Social and Cultural Anthropology considers people, through and through, as social beings. It learned to do this through an early interest with 'exotic' places. But the approach that it learned applies to all of us. It has forced the realisation that everything that all of us do, in whatever society or culture at whatever period of history, rests on assumptions, which usually are not stated but which are largely shared with our particular neighbours, kin, friends, or colleagues. Everything social is open to question, including solidly held beliefs and attitudes and ideas about causality, the self in society, and nature and culture. Learning to relate different versions of the world to each other is learning to be a Social Anthropologist. In turn, Social Anthropology has been described as 'empirical philosophy'.

Social Anthropologists are usually area experts, often spending a lot of time, when relevant, on language, literature and history. But they talk among themselves about general problems of how to understand the social world. Specialisation can be by topic (for example economics, politics, religion, medicine, migration, or the visual, material, and embodied), but the subject as a whole is not topic-based. Social Anthropology asks where the topics come from, what they reveal and what they conceal, and what light, if any, they throw on the deep assumptions that persons in society might share. In so far as it does that, it is happy to take as its subject matter whole other disciplines in academia, or whole institutionalised forms of knowledge, such as science, law, nationalism, or pyschoanalysis, just as it does other cultures or societies or forms of common sense. As a discipline, it represents a way of making sense of disparate lives, societies, and ideas of the world.

 

Current Postdoctoral Associates and DPhil students from the ISCA

Dr Konstantina Isidoros is a social anthropologist researching the Western Sahara conflict in North Africa. She examines the region's failed decolonisation, war and geopolitical United Nations processes and conducts ethnographic research among the Sahrawi on their self-determination processes.
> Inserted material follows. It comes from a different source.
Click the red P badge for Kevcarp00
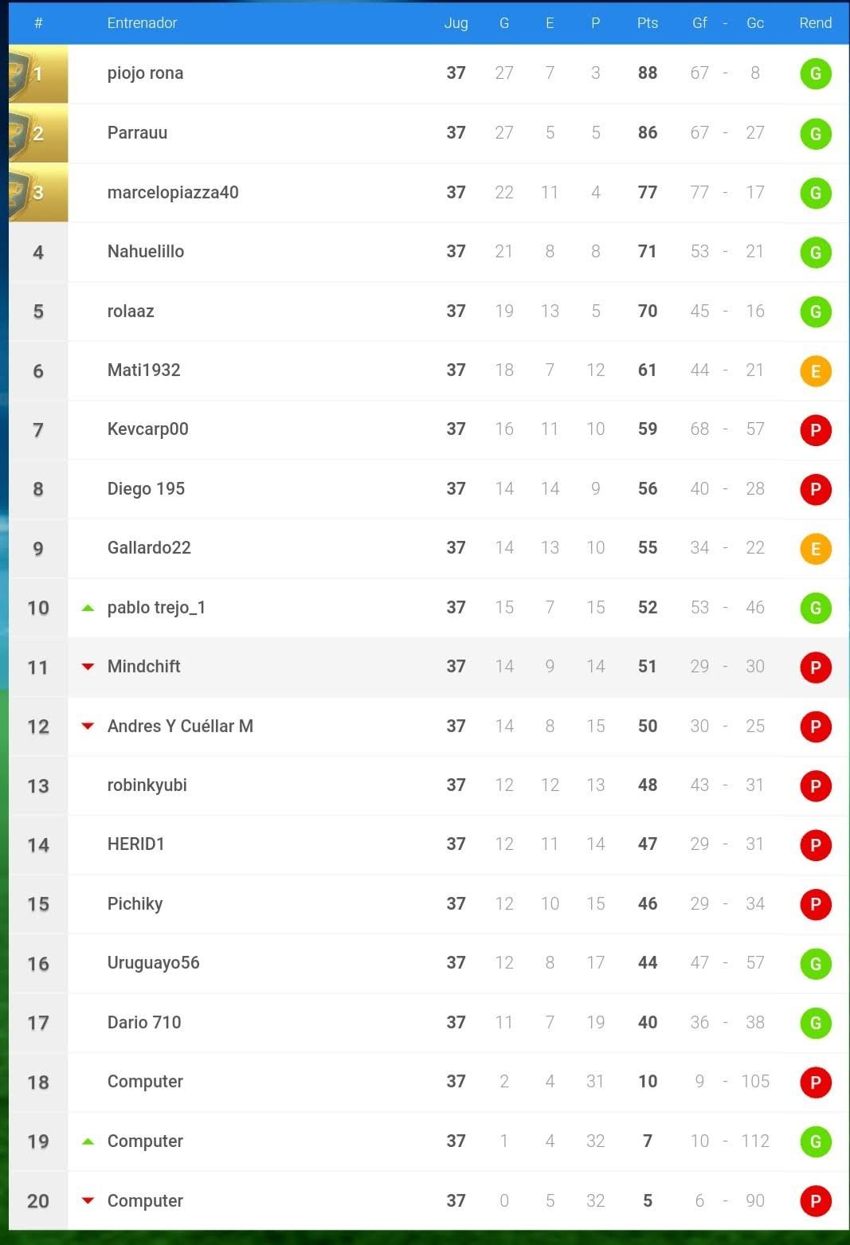Image resolution: width=850 pixels, height=1245 pixels. coord(815,430)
Darryl Stellmach, a DPhil candidate whose thesis asks how medical humanitarian practitioners define emergency, and how it is made known through the combination of action, debate and numbers. To this end, Darryl spent a year as an ethnographic observer with Médecins San Frontières (MSF) in their headquarters in Amsterdam and field sites in Juba and Leer, South Sudan. He followed the outbreak of the South Sudan conflict and MSF's response to it as it happened.

Melyn McKay, a DPhil candidate whose thesis looks at uncertainty and the rise of religio-nationalism in Myanmar. It focuses on women’s support for religio-nationalist groups, specifically Ma Ba Tha, and the ethical rationalities that inform women’s varied expressions of solidarity. Her fieldwork will be conducted in two areas in Myanmar over the course of approximately 14 months.

Susana Hancock, a DPhil candidate interested in nationalism in divided communities and whose research is based in Israel and looks at the development of pre-state Jewish identity, and its subsequent maintenance, through community programming and physical education.